En un hecho que ha despertado una ola de indignación entre grupos defensores de los derechos de los inmigrantes, se ha reportado la detención de Dolores Bustamante Romero, una destacada líder campesina mexicana, por parte del Servicio de Inmigración y Aduanas de Estados Unidos (ICE). La detención ocurrió durante una cita rutinaria en la sede de ICE en Búfalo, Nueva York, donde Bustamante, de 54 años, se presentó con la intención de regularizar su situación migratoria, pero fue arrestada y trasladada a un centro de detención en otro estado para enfrentar un proceso de deportación.
Dolores Bustamante es miembro activo de la Alianza Nacional de Campesinas y del Workers Center of Central NY, organizaciones que buscan mejorar las condiciones laborales y de vida de los trabajadores agrícolas. La Coalición Inmigrante de Nueva York, en un comunicado oficial, ha expresado su preocupación por el destino de Bustamante, quien fue "desaparecida" tras su detención y se teme que su vida corra peligro en los centros de detención, donde las condiciones suelen ser precarias y peligrosas para los inmigrantes.

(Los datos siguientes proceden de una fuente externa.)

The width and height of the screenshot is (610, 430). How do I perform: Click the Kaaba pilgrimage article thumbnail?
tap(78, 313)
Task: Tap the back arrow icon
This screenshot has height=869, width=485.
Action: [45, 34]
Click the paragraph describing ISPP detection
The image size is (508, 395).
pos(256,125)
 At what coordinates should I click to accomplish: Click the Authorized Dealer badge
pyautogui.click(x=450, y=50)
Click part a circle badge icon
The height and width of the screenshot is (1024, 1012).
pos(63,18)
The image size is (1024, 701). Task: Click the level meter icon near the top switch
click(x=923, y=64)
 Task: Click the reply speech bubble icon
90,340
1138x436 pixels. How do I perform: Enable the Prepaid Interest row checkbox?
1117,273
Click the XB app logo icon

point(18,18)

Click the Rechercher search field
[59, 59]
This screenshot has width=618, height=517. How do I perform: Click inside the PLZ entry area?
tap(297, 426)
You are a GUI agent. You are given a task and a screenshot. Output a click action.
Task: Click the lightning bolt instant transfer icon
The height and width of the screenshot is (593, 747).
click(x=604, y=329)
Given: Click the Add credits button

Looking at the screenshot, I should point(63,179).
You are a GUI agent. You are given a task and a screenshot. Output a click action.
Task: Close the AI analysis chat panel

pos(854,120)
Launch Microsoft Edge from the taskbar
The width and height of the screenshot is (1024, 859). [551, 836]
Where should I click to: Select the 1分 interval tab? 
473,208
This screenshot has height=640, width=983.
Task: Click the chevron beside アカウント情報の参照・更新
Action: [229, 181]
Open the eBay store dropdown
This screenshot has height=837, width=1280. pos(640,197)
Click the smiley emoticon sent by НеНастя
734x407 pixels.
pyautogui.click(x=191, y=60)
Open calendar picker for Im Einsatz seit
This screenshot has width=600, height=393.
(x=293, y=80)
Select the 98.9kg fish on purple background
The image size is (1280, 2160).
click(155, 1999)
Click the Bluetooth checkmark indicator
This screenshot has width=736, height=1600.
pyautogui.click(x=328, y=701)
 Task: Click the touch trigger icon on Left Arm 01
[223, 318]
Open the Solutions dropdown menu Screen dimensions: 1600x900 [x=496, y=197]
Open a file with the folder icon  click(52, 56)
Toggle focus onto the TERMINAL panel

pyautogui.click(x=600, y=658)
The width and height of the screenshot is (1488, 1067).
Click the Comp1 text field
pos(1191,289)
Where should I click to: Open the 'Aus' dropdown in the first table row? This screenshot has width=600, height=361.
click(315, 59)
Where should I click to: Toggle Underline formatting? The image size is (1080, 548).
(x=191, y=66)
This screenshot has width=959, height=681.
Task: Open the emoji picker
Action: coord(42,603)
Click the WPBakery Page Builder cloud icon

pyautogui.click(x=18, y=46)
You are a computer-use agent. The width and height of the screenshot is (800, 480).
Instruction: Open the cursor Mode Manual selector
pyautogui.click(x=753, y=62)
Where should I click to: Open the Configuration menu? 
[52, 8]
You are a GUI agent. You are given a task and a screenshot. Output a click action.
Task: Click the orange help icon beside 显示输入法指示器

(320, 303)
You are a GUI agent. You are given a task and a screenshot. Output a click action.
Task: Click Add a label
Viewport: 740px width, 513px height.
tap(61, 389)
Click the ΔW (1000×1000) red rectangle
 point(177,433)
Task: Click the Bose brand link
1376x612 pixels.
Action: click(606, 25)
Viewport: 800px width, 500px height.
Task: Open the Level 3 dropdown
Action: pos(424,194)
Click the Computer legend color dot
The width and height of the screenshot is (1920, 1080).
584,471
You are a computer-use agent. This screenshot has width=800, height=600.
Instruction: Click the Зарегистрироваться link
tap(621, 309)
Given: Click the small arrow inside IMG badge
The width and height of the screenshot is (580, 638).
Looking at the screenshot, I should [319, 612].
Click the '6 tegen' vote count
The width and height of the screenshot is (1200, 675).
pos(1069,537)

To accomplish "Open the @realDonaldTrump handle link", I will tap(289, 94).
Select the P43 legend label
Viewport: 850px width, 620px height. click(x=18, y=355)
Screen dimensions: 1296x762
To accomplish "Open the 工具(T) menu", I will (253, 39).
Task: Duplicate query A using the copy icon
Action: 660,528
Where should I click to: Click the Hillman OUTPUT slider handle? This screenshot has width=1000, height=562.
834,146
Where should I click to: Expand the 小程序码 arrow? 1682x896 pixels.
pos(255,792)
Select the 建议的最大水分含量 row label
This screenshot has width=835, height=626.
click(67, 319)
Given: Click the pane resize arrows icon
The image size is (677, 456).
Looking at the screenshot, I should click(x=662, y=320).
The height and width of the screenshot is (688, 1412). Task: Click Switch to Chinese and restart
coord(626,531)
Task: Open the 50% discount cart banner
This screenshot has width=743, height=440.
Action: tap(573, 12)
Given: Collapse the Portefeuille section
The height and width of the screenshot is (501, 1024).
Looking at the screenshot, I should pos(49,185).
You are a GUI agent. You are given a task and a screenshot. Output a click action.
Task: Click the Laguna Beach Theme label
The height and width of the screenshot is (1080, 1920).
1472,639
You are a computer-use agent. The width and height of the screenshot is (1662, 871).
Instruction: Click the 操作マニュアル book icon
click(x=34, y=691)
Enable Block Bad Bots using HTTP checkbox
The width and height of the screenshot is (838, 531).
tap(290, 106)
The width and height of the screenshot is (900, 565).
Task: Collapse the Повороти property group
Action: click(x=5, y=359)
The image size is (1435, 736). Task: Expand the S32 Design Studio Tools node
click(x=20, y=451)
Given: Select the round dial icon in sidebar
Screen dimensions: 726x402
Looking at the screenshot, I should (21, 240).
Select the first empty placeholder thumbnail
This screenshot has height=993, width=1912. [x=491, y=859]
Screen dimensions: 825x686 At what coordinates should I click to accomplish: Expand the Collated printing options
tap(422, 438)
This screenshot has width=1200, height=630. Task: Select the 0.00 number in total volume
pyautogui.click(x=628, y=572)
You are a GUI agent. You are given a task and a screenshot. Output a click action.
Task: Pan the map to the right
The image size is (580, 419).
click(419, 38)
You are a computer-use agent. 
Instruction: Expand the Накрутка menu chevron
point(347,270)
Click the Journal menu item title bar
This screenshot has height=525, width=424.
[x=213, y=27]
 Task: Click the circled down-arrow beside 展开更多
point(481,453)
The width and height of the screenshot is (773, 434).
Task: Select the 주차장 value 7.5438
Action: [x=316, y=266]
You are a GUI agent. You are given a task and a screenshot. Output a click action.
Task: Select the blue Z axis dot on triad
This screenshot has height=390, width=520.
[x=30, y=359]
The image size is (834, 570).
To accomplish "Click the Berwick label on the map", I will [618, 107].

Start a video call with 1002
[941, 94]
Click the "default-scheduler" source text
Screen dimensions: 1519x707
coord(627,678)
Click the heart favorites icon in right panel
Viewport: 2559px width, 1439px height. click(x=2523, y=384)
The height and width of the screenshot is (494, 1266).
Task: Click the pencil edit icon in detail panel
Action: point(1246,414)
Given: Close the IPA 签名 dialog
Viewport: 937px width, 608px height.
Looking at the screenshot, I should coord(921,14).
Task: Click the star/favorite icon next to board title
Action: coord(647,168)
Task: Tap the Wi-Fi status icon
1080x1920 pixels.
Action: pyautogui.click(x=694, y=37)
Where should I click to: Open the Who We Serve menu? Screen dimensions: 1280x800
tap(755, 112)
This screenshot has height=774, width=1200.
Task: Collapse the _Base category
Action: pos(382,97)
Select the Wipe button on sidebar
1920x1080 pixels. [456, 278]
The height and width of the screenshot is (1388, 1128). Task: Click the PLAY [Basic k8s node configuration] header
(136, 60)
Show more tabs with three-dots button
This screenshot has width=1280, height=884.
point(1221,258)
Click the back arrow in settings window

El contexto de esta situación se remonta a 2014, cuando Bustamante fue interceptada por la policía estatal durante una parada de tráfico rutinaria. A partir de ese momento, su vida se vio marcada por complicaciones legales que la llevaron a solicitar asilo en Estados Unidos, una solicitud que fue denegada por un tecnicismo. Esta experiencia refleja la complejidad del sistema de inmigración estadounidense, que muchas veces atrapa a personas en situaciones vulnerables, como es el caso de Bustamante, quien ha estado lidiando con su situación migratoria durante más de una década.
En un mensaje escrito antes de su detención, Bustamante manifestó su deseo de asistir a la cita con ICE, a pesar del temor que le generaba el proceso. En su declaración, resaltó que había estado pagando impuestos y contribuyendo a la economía local, afirmando que no había cometido ningún crimen en los Estados Unidos, país al que llegó hace 30 años en busca de una vida mejor para ella y su hija, a quien trajo consigo huyendo de un entorno de violencia en México. "Crucé la frontera con mi hija de 3 años en 2003, temiendo por nuestras vidas", explicó, enfatizando su lucha por obtener un estatus legal.
Además de su propia experiencia, Bustamante ha enfrentado tragedias familiares, como la deportación de uno de sus hijos, quien fue asesinado en México por un cartel de drogas. Este hecho ha dejado una profunda huella en su vida, intensificando su miedo por la seguridad de su familia y su propia supervivencia. La historia de Bustamante es emblemática de los muchos obstáculos que enfrentan los inmigrantes en su búsqueda de asilo y protección en un sistema que a menudo se muestra hostil y complejo.
La respuesta de los activistas ha sido inmediata. Grupos defensores de los derechos de los inmigrantes han organizado una manifestación programada para el próximo sábado en la First Unitarian Church de Rochester, donde exigirán la liberación de Bustamante y el respeto a sus derechos como inmigrante. Este acto es parte de un movimiento más amplio que busca visibilizar las injusticias que enfrentan muchos inmigrantes en Estados Unidos y exigir reformas en el sistema migratorio que garanticen la seguridad y el bienestar de estas comunidades vulnerables.
Por su parte, un portavoz de ICE ha declarado que Bustamante había agotado todas las vías legales para permanecer en el país y que estaba sujeta a una orden de deportación desde 2018, una afirmación que sus abogados disputan. La detención de Dolores Bustamante no solo pone de relieve la fragilidad de la situación de muchos inmigrantes, sino que también plantea interrogantes sobre las políticas migratorias actuales y su impacto en la vida de quienes buscan un futuro mejor en tierras extranjeras.